Quoted passage –
>>>>>
In Papuans, the Denisovan gene variants fall in the regulatory regions of genes that are important to immune cells. “We don’t see this in other cell types, which suggests that Denisovan DNA is really making specific contributions to the immune system,” Romero says. This work was supported using computer analysis software. To move beyond prediction and experimentally validate their findings, the researchers turned to cell cultures.
“This is often the bottleneck for all kinds of genetics studies,” Romero says. “The validation is pretty straightforward, using a technique that is well established. We synthesized small segments of DNA (170 bases long) that contained the Denisovan sequence we wanted to test and the equivalent sequence from H. sapiens, and put it directly before the DNA sequence for a protein called green fluorescent protein, or GFP.” If the segments selected by the team are in fact able to regulate genes (i.e., turn them “on” and “off”), the cells would start to produce copies of GFP, turning the cells green, or no GFP would be produced, and they would remain colorless.
“The best thing about this method is that we can measure things with more detail than simply on/off, so we can also say the Denisovan version of this sequence was more effective at turning on GFP than the H. sapiens sequence, or vice versa,” Romero adds. Indeed, the Denisovan DNA was found to regulate the nearby genes in the cell culture, suggesting they play an active role in the immune function of modern-day Papuans. The research team suggest that the Denisovan DNA might have supported the adaptation of early humans living in New Guinea to their environment.
Testing more variants in the presence of infection
In this study, only a handful of the variants identified by computer analysis were validated experimentally, a limitation Romero acknowledges and emphasizes as a focus for future work. “We are definitely working on expanding the number of Denisovan sequences we experimentally test for function! Ideally, we would have tested 1000s or 10,000s of these, not just the 8 we did in the paper (and two of those failed for technical reasons, so really, we only tested 6),” she says.
<<<<<
What the task asks –
Can you retype the passage on Denisovan DNA in Papuans word for word, beginning at the words "In Papuans, the" and stopping after "to cell cultures."?

Material supplied –
>>>>>
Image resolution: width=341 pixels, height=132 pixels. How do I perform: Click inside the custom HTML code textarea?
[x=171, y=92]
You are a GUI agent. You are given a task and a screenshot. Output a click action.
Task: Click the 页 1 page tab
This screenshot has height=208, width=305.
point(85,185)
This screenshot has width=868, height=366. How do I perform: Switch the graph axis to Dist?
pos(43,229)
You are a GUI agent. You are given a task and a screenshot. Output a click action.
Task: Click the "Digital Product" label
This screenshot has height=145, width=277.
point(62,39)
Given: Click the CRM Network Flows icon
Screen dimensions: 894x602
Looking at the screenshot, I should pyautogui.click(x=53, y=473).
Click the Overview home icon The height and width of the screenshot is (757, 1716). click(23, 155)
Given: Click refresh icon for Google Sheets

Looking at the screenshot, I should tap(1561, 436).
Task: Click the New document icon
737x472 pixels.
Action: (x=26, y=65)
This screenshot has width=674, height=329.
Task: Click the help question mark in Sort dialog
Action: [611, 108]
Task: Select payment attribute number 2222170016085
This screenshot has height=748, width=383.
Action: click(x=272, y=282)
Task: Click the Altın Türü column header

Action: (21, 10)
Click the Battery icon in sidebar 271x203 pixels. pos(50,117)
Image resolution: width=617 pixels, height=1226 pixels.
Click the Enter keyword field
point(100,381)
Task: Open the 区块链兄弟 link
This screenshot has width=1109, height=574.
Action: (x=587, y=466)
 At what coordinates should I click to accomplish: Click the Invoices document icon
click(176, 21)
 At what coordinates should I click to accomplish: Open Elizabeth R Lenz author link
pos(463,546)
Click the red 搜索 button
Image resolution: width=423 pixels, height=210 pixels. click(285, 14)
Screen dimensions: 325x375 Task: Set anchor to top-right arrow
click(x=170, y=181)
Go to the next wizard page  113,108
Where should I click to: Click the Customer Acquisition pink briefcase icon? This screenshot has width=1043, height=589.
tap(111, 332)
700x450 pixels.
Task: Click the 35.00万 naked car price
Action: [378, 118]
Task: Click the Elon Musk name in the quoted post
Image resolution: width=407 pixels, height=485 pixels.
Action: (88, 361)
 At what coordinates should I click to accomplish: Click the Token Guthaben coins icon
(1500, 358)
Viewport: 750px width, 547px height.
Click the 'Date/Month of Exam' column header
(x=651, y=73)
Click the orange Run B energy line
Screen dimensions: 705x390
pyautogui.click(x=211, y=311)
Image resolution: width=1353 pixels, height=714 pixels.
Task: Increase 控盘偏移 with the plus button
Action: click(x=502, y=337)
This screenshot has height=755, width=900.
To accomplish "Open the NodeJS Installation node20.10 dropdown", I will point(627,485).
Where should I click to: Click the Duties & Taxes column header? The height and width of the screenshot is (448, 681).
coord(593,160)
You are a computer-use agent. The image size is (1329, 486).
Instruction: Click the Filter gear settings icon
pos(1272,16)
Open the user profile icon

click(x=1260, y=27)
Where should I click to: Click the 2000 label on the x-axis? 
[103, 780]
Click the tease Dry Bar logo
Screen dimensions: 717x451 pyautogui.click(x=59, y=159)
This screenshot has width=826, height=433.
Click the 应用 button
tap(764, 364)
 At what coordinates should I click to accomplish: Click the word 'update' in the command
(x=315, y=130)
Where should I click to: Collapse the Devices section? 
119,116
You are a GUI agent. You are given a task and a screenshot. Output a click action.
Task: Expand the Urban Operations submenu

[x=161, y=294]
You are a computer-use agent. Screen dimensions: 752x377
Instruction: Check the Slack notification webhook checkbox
<<<<<
Solution to this exercise –
In Papuans, the Denisovan gene variants fall in the regulatory regions of genes that are important to immune cells. “We don’t see this in other cell types, which suggests that Denisovan DNA is really making specific contributions to the immune system,” Romero says. This work was supported using computer analysis software. To move beyond prediction and experimentally validate their findings, the researchers turned to cell cultures.